La réforme du système national de passation des marchés publics du Sénégal est un long processus qui a connu plusieurs améliorations, dans une approche participative et inclusive, qui a fait souvent appel à l’ensemble des parties prenantes de la commande publique.

Au début, la passation des marchés publics était régie au Sénégal par le Décret  n°82-690du 07 septembre 1982.

Par la suite, trente-deux (32) ans après,  le décret n° 2011-1048 du 27 juillet 2011 a été pris pour d’une part, alléger les procédures en vigueur, et d’autre part, pour rendre plus efficace la commande publique.

Le décret n° 2012-01 du 02 Janvier 2012 est ensuite intervenu pour modifier l’article 3 du Code précédent.

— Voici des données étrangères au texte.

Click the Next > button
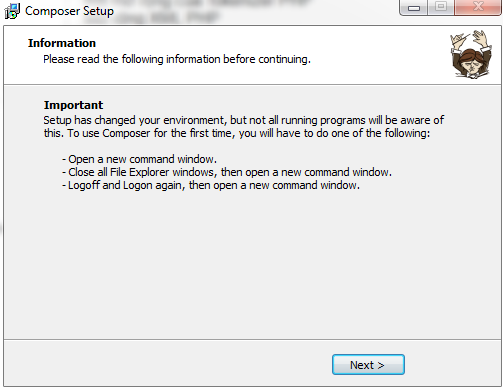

Aujourd’hui, dans un contexte caractérisé davantage par la bonne gouvernance, la lutte contre la corruption et la reddition des comptes, et dans la logique du principe de l’amélioration continue, les procédures nationales en matière de passation des marchés ont été encore une fois revisitées et renforcées à travers le décret n° 2014-1212 du 22 Septembre 2014.

Ainsi, on constate que les réformes sont nombreuses dans le domaine de la commande publique et cela s’explique aisément dans la mesure où l’essentiel des dépenses de nos deniers publics (plus de 90%)  s’exécute à travers la passation de marchés de biens et de services.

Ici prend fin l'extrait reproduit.